Again, “training” is more about understanding dragons and using intelligence, not brute strength.

If You’re Asking “How Would You Train a Big Dragon?”

Staying in-universe, if someone tried to “train” a giant dragon like the Red Death or a Sea Dragon, it would likely involve:

  • Survival first : Keep distance, use terrain, and never approach it like a normal dragon.
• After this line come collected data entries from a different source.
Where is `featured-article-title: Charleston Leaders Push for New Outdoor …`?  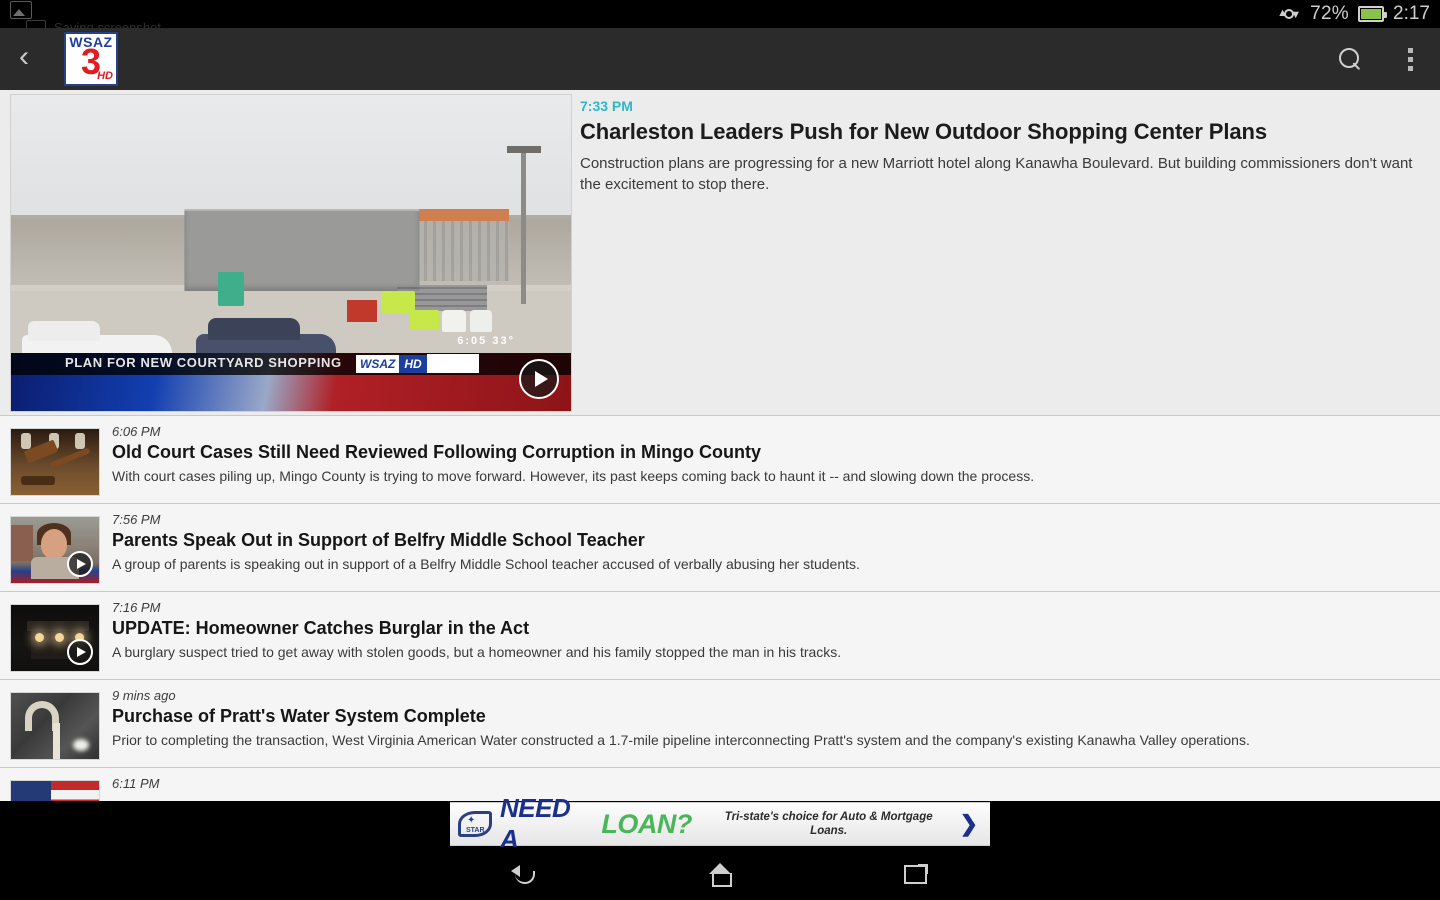 featured-article-title: Charleston Leaders Push for New Outdoor … is located at coordinates (1000, 132).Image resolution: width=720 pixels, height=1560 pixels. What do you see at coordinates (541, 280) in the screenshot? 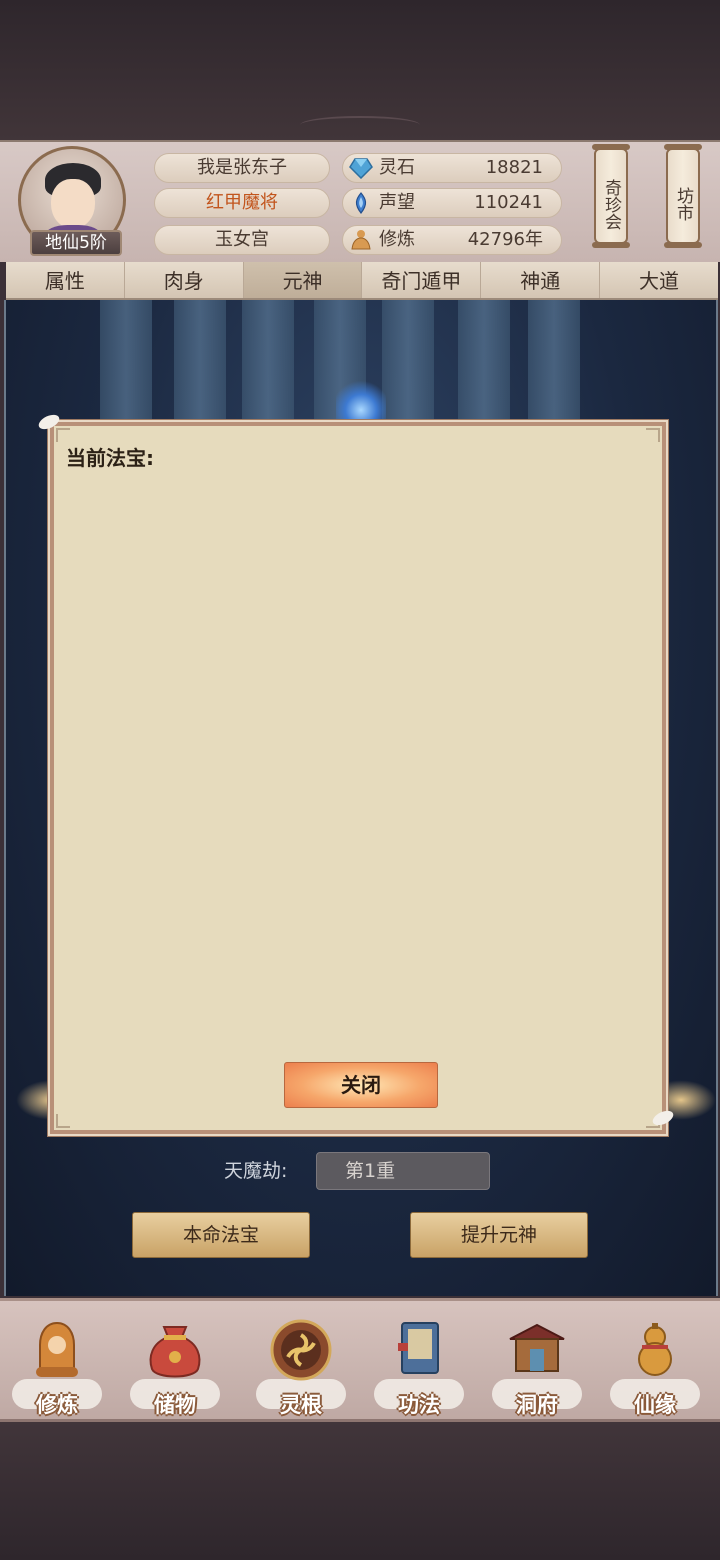
I see `tab-divine-power: 神通` at bounding box center [541, 280].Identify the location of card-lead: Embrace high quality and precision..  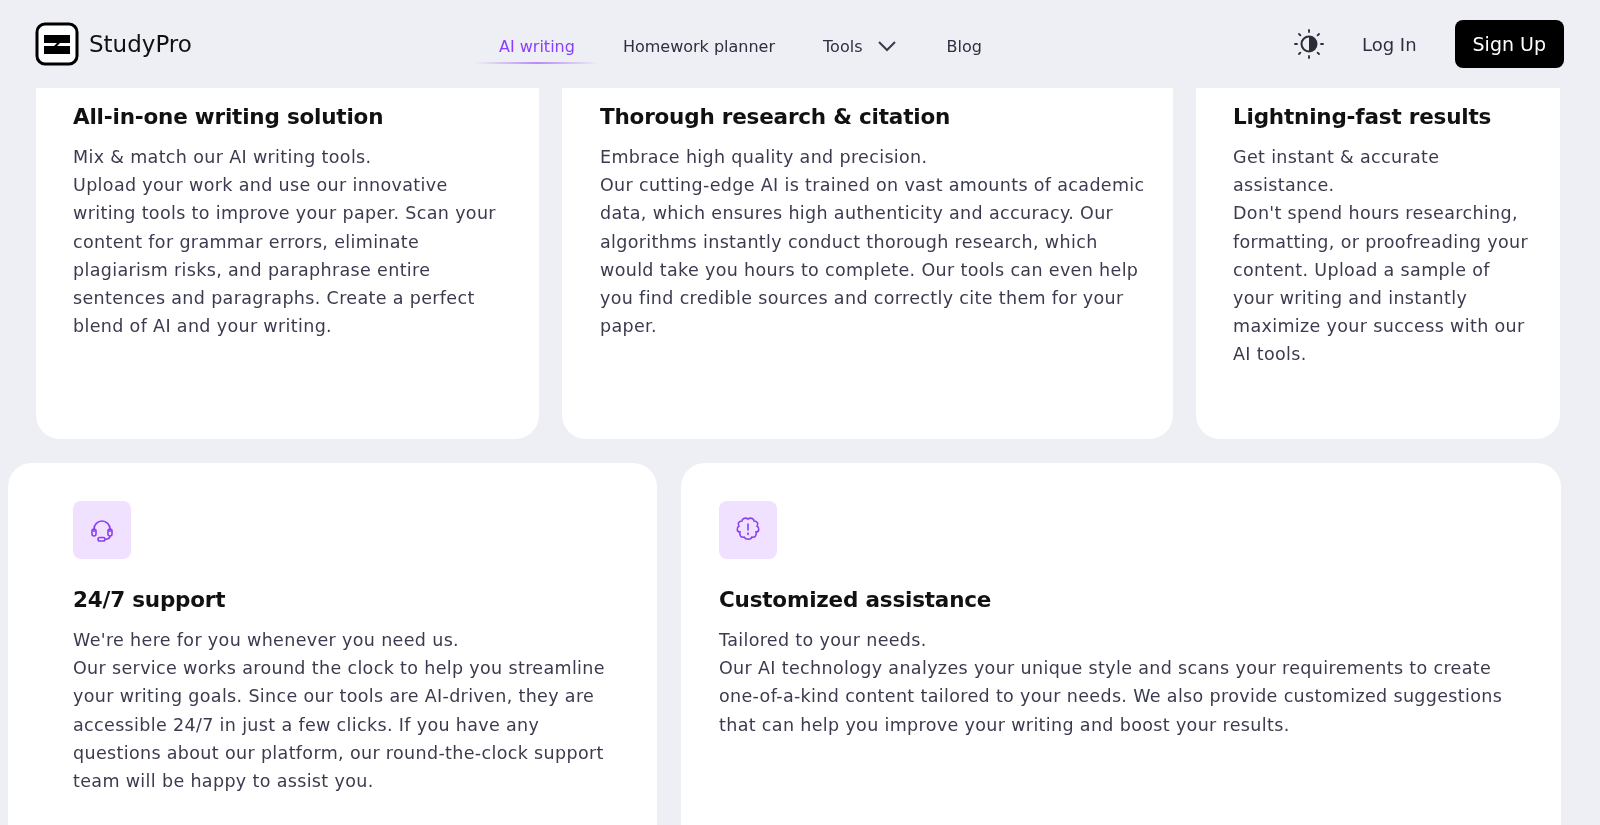
(764, 158).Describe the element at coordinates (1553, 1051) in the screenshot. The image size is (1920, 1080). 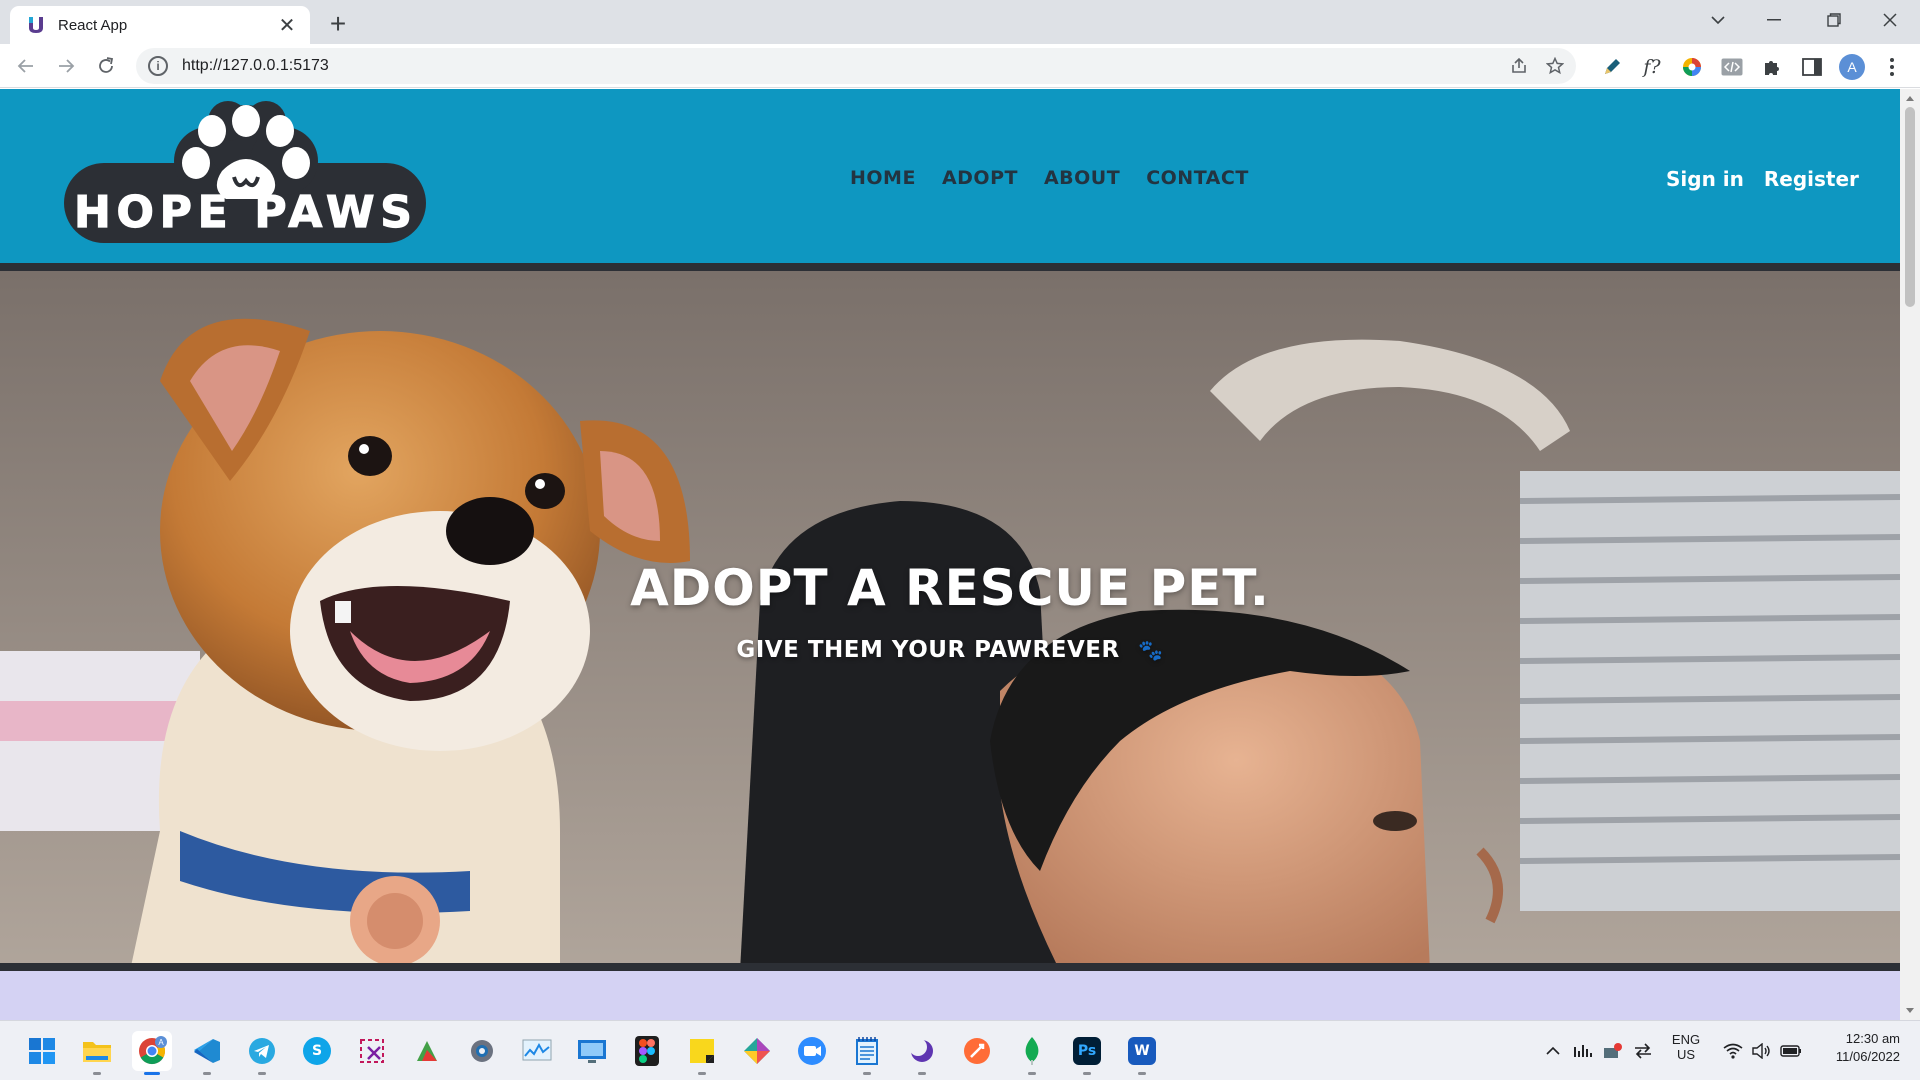
I see `show-hidden-icons-chevron-icon` at that location.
Even Vikings treat these as extinction-level threats, not riding prospects.
  • Understanding needs : Big dragons in the series often control others because they need huge amounts of food; changing the food situation can change their behavior (for example, cutting off their control over smaller dragons).
  • Indirect influence : You would more realistically “train” the smaller dragons around it, then use them to distract, misdirect, or isolate the giant dragon, much like Hiccup does when he coordinates dragon riders against the Red Death.

In fan discussions and forum jokes, people often boil it down to: earn the dragon’s trust, prove you aren’t a threat, bring food, then slowly build cooperation—but almost no one seriously suggests trying that on the biggest boss dragons of the franchise.

Mini FAQ

Is the big dragon ever actually tamed?
No. The Red Death is defeated in battle, not tamed; the giant dragons in the books are outsmarted or destroyed, not turned into friendly companions.

Why are the big dragons important to the story?
They show how wrong the Vikings’ assumptions are: dragons aren’t all mindless monsters, but when one giant creature dominates the rest, both humans and ordinary dragons suffer, which pushes Hiccup to find a different approach.

Information gathered from public forums or data available on the internet and portrayed here.